▸ Instructions for the task:
From the page on Robert Wise's AFI Life Achievement Award, extract the passage that begins at the words "THE HINDENBURG (1975)" and stops after "the thriller genre.", copying it word for word.

26th AFI Life Achievement Award
Robert Wise was awarded the 26th AFI Life Achievement Award on February 19, 1998.
THE HINDENBURG (1975) presented Robert Wise with the enormous task of recreating the last, tragic voyage of the German airship, which exploded in May 1937.
THE SOUND OF MUSIC (1965) was the first musical to have its songs dubbed in different languages--Spanish, French, Italian, and German. The film's enormous popularity can be attributed to many factors: the score, the sweeping shots of the Austrian landscape, Andrew's performance, and an endearing story about love, family, and togetherness. The film was directed by Robert Wise.
THE HAUNTING (1963), based on Shirley Jackson's short story "The Haunting of Hill House" brought Robert Wise back into the thriller genre.
Fox chief Darryl Zannuck convinced Robert Wise to take on THE HOUSE ON TELEGRAPH HILL (1951). The intricate suspense thriller was set in a San Francisco mansion and starred Richard Basehart and Valentina Cortesa.
Natalie Wood as Maria and Ricard Beymer as Tony are caught in the middle of a turf war between rival Puerto Rican and American gangs on Manhattan's Upper West Side in WEST SIDE STORY (1960). Their tragic story is told through a mix of tender love and violent emotion. The success of WEST SIDE STORY put Robert Wise in an elite pantheon of Hollywood directors.
No one had to convince Robert Wise to tackle THE DAY THE EARTH STOOD STILL (1951), a film that offered a combination of a high level of morality and entertainment value. The story is about an alien who lands on earth and hides among the people to find out what they're really like.
STAR TREK--THE MOTION PICTURE (1979) brought Robert Wise into the galactic world of the Twenty-third Century. Originally planned as a television movie, the film turned out to be first of several big-screen features based on the television series. On the set (left to right), Wise, Gene Roddenberry, Leonard Nimoy, William Shatner, and DeForest Kelley.

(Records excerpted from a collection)
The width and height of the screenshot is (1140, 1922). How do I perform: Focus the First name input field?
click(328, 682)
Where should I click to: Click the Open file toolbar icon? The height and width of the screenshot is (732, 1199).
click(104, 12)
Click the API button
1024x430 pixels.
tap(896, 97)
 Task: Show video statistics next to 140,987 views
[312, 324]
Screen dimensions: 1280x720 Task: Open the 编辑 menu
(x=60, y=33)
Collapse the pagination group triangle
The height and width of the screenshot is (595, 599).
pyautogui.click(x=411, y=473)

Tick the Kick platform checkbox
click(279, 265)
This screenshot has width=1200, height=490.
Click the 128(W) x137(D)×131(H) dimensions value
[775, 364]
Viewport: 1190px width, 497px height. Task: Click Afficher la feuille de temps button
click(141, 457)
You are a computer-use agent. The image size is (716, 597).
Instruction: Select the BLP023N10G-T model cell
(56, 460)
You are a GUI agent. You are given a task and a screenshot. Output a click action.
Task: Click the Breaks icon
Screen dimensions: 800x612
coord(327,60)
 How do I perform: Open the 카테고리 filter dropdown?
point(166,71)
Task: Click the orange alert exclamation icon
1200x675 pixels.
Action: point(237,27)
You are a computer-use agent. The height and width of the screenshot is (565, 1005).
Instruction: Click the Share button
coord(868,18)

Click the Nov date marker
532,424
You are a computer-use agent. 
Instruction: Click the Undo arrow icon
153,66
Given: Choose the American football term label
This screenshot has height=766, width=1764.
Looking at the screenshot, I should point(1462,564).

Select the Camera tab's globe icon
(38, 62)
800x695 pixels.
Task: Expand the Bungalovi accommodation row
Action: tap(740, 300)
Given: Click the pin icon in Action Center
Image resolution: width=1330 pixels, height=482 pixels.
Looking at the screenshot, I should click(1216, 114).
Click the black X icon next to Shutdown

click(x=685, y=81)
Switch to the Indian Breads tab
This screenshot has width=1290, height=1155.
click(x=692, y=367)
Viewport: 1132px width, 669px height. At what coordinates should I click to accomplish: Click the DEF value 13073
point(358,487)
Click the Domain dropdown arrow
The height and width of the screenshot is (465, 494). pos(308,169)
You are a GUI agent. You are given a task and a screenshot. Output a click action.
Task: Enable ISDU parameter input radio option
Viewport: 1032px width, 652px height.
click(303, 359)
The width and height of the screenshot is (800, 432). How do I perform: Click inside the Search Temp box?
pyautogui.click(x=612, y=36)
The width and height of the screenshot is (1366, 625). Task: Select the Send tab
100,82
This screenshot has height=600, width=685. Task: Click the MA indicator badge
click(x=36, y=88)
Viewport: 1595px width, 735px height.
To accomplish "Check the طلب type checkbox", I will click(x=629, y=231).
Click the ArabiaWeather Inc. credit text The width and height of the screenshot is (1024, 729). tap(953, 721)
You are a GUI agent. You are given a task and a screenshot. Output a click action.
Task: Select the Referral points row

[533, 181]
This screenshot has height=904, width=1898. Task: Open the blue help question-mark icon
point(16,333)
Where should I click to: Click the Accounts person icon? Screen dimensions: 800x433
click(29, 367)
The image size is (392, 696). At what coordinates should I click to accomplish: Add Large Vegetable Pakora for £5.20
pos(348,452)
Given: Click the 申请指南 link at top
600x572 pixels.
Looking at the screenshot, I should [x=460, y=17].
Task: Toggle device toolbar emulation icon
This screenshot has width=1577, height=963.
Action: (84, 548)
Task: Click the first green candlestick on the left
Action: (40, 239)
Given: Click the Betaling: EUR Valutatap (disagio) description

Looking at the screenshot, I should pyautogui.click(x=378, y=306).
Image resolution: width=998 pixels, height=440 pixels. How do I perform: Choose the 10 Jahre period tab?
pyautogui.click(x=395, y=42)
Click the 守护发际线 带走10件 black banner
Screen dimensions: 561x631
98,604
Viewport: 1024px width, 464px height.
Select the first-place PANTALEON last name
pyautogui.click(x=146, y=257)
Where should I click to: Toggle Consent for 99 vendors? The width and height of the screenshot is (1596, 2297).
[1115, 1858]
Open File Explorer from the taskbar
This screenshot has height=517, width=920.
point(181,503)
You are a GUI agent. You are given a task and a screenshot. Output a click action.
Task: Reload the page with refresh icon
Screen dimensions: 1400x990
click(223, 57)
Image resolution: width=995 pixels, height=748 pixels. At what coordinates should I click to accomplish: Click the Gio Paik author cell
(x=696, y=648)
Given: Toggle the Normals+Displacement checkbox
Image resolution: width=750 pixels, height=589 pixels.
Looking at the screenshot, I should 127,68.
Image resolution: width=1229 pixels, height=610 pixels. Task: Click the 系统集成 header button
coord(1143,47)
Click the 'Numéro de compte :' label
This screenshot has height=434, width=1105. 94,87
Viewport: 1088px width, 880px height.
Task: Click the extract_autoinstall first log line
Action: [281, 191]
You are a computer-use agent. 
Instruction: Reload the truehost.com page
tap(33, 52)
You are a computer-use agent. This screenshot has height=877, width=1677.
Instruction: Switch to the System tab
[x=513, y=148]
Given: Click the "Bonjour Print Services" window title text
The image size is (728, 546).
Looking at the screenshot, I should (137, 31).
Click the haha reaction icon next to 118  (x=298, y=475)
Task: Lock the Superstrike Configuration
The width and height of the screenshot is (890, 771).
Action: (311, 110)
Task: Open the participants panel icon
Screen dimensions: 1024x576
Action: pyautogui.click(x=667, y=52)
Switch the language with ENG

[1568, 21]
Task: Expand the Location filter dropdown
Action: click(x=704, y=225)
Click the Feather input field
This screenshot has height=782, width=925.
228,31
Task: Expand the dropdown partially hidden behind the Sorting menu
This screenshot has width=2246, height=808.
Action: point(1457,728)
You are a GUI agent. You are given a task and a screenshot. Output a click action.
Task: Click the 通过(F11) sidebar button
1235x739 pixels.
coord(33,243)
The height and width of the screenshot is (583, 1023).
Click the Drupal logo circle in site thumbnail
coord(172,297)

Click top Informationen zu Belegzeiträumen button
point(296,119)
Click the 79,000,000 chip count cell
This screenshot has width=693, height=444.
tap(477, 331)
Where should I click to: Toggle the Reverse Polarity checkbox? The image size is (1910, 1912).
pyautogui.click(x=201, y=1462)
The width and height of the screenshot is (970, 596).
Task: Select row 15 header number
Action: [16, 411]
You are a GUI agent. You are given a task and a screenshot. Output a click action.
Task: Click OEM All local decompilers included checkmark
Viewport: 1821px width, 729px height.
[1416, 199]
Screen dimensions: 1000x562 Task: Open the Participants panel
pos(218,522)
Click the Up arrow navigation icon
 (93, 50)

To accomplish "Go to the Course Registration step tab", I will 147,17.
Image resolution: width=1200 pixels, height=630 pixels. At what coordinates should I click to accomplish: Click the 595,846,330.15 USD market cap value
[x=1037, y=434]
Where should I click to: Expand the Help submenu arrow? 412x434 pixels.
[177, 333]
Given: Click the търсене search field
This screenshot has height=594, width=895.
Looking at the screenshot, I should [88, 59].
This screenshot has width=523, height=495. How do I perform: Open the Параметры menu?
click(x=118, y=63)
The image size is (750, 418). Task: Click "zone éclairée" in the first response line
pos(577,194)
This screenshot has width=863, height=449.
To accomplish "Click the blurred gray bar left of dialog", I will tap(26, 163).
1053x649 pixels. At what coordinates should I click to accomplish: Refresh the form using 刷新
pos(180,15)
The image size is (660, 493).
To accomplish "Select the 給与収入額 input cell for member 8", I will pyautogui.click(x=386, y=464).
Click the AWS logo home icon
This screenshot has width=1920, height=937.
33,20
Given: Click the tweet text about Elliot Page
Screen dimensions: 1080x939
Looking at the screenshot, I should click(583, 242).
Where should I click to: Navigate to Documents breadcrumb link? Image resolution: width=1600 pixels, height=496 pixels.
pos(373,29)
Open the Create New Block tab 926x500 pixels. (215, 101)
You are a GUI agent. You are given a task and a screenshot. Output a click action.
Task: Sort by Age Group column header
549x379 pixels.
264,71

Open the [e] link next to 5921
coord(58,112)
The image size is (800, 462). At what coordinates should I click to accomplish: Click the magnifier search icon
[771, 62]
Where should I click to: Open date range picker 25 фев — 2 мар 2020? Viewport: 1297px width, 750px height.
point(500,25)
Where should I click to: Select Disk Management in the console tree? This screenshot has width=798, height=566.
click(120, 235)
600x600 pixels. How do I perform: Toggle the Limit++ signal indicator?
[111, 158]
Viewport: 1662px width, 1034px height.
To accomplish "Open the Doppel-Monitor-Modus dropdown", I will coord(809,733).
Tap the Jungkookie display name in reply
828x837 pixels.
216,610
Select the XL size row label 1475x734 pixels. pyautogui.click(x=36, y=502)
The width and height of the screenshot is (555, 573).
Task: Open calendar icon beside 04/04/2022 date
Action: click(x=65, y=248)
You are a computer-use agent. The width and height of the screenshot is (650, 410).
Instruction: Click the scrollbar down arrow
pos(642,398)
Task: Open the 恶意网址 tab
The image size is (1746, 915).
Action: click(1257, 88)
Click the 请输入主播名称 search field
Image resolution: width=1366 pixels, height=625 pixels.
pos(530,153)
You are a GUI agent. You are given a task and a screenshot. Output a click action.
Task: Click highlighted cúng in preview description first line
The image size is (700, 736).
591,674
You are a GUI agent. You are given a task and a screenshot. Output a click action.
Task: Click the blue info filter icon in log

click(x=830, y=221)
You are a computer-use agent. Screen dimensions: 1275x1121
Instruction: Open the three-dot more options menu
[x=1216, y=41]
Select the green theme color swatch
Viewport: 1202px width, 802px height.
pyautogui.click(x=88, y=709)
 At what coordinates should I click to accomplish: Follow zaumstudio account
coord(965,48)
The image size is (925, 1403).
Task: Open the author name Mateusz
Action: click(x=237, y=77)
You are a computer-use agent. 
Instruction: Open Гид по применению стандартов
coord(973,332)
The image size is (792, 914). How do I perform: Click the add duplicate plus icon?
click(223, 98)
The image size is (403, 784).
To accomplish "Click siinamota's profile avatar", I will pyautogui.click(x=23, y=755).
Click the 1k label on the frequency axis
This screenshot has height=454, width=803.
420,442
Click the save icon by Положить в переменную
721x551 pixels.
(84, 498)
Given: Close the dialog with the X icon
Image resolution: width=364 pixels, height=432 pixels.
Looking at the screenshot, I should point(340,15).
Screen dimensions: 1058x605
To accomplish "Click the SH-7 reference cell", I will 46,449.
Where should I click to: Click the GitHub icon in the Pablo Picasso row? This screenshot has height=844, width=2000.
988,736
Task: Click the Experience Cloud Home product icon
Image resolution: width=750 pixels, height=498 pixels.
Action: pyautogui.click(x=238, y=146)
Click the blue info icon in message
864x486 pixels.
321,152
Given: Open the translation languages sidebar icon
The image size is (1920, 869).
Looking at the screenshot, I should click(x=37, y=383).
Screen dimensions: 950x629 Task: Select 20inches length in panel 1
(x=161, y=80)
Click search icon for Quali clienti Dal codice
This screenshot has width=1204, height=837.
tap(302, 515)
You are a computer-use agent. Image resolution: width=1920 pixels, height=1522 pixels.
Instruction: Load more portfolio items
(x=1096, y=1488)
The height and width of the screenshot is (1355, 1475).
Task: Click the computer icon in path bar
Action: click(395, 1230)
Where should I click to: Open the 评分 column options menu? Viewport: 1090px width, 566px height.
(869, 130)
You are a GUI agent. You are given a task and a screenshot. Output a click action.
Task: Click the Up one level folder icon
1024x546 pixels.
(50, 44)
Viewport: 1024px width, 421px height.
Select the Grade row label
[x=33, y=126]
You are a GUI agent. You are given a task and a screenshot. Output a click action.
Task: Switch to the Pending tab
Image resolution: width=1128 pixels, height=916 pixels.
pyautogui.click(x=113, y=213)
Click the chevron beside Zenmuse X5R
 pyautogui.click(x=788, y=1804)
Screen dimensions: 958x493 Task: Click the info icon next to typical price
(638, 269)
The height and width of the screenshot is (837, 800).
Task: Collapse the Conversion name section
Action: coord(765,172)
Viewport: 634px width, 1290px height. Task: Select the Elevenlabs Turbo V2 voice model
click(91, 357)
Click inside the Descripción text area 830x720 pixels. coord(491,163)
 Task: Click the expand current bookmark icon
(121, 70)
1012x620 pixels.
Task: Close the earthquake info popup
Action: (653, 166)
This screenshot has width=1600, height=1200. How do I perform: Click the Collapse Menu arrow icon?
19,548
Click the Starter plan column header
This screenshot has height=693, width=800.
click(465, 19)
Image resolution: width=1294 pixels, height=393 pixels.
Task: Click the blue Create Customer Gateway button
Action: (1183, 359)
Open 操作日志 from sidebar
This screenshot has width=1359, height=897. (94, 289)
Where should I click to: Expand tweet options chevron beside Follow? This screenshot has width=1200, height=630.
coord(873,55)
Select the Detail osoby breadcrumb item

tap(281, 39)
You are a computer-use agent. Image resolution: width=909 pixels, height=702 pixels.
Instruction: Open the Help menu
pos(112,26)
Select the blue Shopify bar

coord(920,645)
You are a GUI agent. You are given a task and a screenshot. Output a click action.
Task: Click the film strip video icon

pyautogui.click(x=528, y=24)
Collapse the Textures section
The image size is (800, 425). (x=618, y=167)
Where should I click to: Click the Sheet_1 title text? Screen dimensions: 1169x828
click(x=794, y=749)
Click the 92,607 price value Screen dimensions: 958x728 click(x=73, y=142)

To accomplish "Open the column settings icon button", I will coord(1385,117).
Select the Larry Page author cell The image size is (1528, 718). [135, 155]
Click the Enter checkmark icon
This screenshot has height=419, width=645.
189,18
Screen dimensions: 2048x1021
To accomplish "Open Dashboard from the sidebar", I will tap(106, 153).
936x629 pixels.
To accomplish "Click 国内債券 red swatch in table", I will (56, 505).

▸ Answer to this task:
THE HINDENBURG (1975) presented Robert Wise with the enormous task of recreating the last, tragic voyage of the German airship, which exploded in May 1937.
THE SOUND OF MUSIC (1965) was the first musical to have its songs dubbed in different languages--Spanish, French, Italian, and German. The film's enormous popularity can be attributed to many factors: the score, the sweeping shots of the Austrian landscape, Andrew's performance, and an endearing story about love, family, and togetherness. The film was directed by Robert Wise.
THE HAUNTING (1963), based on Shirley Jackson's short story "The Haunting of Hill House" brought Robert Wise back into the thriller genre.